Sin da piccolo ero certo di una cosa: "Da grande devo lavorare con i computer"; quando ero particolarmente simpatico, alla domanda "cosa vuoi fare da grande?" rispondevo: "Pulire casa come un vero filippino".

In realtà il mio sogno era diventare scienziato. In realtà mi sarebbe piaciuto anche fare il meccanico oppure diventare un bravo parrucchiere. Oggi svolgo la professione di consulente e sviluppatore presso un'azienda nel ramo IT e amo il lavoro che faccio. Sul serio.

Sfruttamento minorile

L'amore per la tecnologia nasce quando da piccolo conobbi MS-DOS e i primi giochini per PC, quando i monitor pesavano 10kg, i Floppy Disk erano le uniche unità di memoria esterna accessibile e i CD-ROM erano un lusso. In realtà non giocavo, essendo asiatico creavo già mini gestionali per la contabilità dell'asilo.

Nel corso del tempo, grazie anche agli investimenti dei miei che mi hanno sempre supportato, è cresciuta in me la convinzione di voler lavorare nel mondo della tecnologia. Iniziai a scrivere in HTML 4 all'età di dodici anni, dopo aver letto un libro intitolato "Impara l'HTML in 24 ore". Mai vero. Ci impiegai parecchi mesi per assimilare le nozioni.
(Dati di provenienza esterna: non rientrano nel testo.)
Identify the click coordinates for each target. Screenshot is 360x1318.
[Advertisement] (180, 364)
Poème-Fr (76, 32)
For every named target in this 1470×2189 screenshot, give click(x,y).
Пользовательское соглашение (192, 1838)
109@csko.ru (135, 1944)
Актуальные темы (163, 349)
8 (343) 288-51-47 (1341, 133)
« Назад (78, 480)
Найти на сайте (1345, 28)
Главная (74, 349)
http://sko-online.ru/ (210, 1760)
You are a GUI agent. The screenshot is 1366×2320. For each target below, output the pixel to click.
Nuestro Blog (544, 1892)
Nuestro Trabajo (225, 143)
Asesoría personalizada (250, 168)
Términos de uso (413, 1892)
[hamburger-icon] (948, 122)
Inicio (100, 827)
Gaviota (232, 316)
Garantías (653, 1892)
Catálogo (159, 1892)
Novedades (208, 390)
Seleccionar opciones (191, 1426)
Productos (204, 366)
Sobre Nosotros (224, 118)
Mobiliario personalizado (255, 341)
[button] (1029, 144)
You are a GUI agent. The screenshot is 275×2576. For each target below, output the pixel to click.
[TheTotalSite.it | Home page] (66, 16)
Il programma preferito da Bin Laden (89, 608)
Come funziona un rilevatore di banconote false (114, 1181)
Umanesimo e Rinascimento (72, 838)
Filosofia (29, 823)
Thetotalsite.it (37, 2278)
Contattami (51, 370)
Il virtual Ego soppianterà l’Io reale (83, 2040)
I primi siti che sviluppai arrivato alle superiori furono quello dell'ambasciata filippina con sede al Vaticano e il sito della CISL di Lecce. Nell'arco di quindici anni ho perso il conto di tutti i siti che ho sviluppato, da blog, a siti vetrina, fino a portali universitari ed eshop con centinaia di migliaia di prodotti.

L'informatica era ovviamente la mia materia preferita a scuola. Mi piaceva ragionare per algoritmi, mi piaceva capire il funzionamento di una rete, mi piaceva produrre qualcosa di astratto che serviva a fornire soluzioni concrete dati dei problemi.

Nel corso degli anni ho provato vari linguaggi di programmazione: Java, JavaScript, PHP, Python, basi di C. Per un periodo ho sviluppato in .NET e anche app per Android. Ad oggi creo per lo più applicazioni web based realizzate in PHP.

La programmazione permette di ragionare per passi anche nella vita di tutti i giorni, partendo da cose semplici per arrivare a risolvere problemi giganteschi che sembrano insormontabili.

Viviamo la vita immersi in programmi. Il programma che utilizzate per leggere questo mio post è chiamato Browser; quando prelevate dei soldi c'è un programma installato sul computer dello sportello postale o bancario, che vi da la giusta somma di denaro; i giochi sullo smartphone o il player che utilizzate per guardare video porno non sono nient'altro che un susseguirsi di milioni di righe di codice. Quando impostate il programma per lavare i capi delicati sulla lavatrice, state dando dei parametri di input al programma memorizzato al suo interno.

Capire cos'è la programmazione permette di vedere il mondo sia in maniera più astratta e senza limiti, ma anche di dividere problemi grossi in sotto problemi e di percepirli lo stesso come un'unica entità, se necessario.